The Canadian Press

The Canadian dollar was slightly higher Friday morning in the wake of data showing that the country’s annual inflation rate came in higher than expected in February.

The loonie was up 0.31 of a cent to US98.96 cents after Statistics Canada said Friday that consumer prices rose 1.6 per cent last month, following a 1.9 per cent increase the previous month. Economists had been expecting prices to rise at an annualized rate of 1.4 per cent.

One reason for the dollar’s steady run towards parity with the U.S. dollar this year has been the expectation that the Bank of Canada will raise interest rates, likely as soon as this summer.

“While the Bank will not overreact to the persistent high-side surprises just yet, rate hikes are coming up fast on the near-term horizon,” said BMO Capital Markets chief economist Doug Porter.

“We continue to expect the tightening cycle to begin in July, but cannot completely rule out the Bank going ahead of that if core inflation does not back down soon.”

Meanwhile, the Toronto stock market could be headed for a negative start to trading Friday as a stronger U.S. dollar again helped depress energy prices.

The April crude contract on the New York Mercantile Exchange dropped 49 cents to US$81.71 a barrel.

Gold prices also backed off with the April bullion contract in New York down $4.80 to US$1,122.70 an ounce while May copper headed two cents higher to US$3.41 a pound.

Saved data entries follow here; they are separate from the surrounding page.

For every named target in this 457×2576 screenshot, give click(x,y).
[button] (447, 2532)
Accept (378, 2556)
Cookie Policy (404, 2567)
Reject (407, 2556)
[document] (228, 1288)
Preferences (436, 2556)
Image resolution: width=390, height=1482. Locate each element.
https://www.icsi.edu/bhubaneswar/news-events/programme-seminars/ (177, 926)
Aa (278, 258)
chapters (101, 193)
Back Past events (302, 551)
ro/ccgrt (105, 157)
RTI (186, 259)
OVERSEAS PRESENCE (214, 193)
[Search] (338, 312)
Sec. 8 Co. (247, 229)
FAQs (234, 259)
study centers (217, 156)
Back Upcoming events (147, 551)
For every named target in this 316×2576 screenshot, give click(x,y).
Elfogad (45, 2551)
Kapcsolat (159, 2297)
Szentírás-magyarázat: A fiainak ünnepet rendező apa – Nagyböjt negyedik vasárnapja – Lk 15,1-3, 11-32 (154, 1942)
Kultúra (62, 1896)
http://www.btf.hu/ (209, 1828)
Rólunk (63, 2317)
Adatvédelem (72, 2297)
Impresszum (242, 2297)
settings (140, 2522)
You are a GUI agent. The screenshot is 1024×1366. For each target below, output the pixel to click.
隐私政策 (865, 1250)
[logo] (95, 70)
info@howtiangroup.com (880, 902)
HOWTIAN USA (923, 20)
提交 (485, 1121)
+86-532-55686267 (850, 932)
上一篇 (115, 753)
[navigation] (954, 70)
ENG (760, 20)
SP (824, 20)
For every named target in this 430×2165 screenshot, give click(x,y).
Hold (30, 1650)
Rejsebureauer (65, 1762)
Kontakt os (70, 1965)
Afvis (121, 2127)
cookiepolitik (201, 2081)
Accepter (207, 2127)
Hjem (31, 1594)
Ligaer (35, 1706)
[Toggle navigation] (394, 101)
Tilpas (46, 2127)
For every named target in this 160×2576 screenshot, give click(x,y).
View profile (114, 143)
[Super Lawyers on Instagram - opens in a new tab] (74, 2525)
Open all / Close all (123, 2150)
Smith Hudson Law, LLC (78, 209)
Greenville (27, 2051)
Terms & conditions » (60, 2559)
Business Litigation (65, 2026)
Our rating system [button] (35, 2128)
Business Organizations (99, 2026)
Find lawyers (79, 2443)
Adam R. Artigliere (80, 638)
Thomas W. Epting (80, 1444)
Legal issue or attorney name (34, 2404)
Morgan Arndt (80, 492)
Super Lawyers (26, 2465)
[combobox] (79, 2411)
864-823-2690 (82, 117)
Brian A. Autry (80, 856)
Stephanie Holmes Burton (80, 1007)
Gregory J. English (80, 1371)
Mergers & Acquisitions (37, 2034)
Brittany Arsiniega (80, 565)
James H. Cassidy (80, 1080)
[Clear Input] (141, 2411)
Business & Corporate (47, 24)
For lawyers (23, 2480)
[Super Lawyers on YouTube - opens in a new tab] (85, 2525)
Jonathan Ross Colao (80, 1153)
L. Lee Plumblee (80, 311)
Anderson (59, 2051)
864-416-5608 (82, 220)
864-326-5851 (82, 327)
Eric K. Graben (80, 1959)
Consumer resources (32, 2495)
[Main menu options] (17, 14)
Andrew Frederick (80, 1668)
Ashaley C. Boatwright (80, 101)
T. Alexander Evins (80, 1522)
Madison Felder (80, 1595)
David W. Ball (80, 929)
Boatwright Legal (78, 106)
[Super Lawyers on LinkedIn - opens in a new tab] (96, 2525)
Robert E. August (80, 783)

The TSX finished lower Thursday after worries about the Greek debt crisis strengthened the greenback and punished commodity prices.

The country said it might turn to the International Monetary Fund for support if European leaders can’t agree to a bailout plan next week. Worries about Greece’s debt have hung over stock markets for the past two months.

U.S. futures pointed to a weak open as the Dow Jones industrial futures ticked ahead one point to 10,716, the Nasdaq futures eased a quarter point to 1,941.5, and the S&P 500 futures added a fifth of a point to 1,161.5.

New York markets closed mainly higher Thursday after the latest inflation reading in the U.S. came in flat, which reassured investors that the U.S. Federal Reserve will keep interest rates low for quite some time yet.

In corporate news, shares in Palm Inc. plunged almost 20 per cent in pre-market trading in New York after the company reported a wider than expected quarterly loss, and warned about its current quarter sales. The company said its having a difficult time getting consumers to pay attention to its phones in a market dominated by iPhones and BlackBerrys.

Oil and gas producer Nexen Inc. (TSX:NXY) and partner Shell (NYSE:RDS.A) have made a “significant” oil discovery in the eastern Gulf of Mexico, Nexen said Friday. Calgary-based Nexen said this would be the third discovery in the area and its results have “exceeded our pre-drill expectations.”

Eldorado Gold Corp. (TSX:ELD) reported profits of $33.3 million in its fourth quarter as revenue from gold sales increased 29 per cent due to record production and higher gold prices.

Overseas, Japan’s Nikkei 225 stock average climbed 0.8 per cent and Hong Kong’s market rose 0.2 per cent.

London’s FTSE 100 index was up 0.63 per cent, Frankfurt’s DAX edged up 0.2 per cent while the Paris CAC 40 was up 0.53 per cent.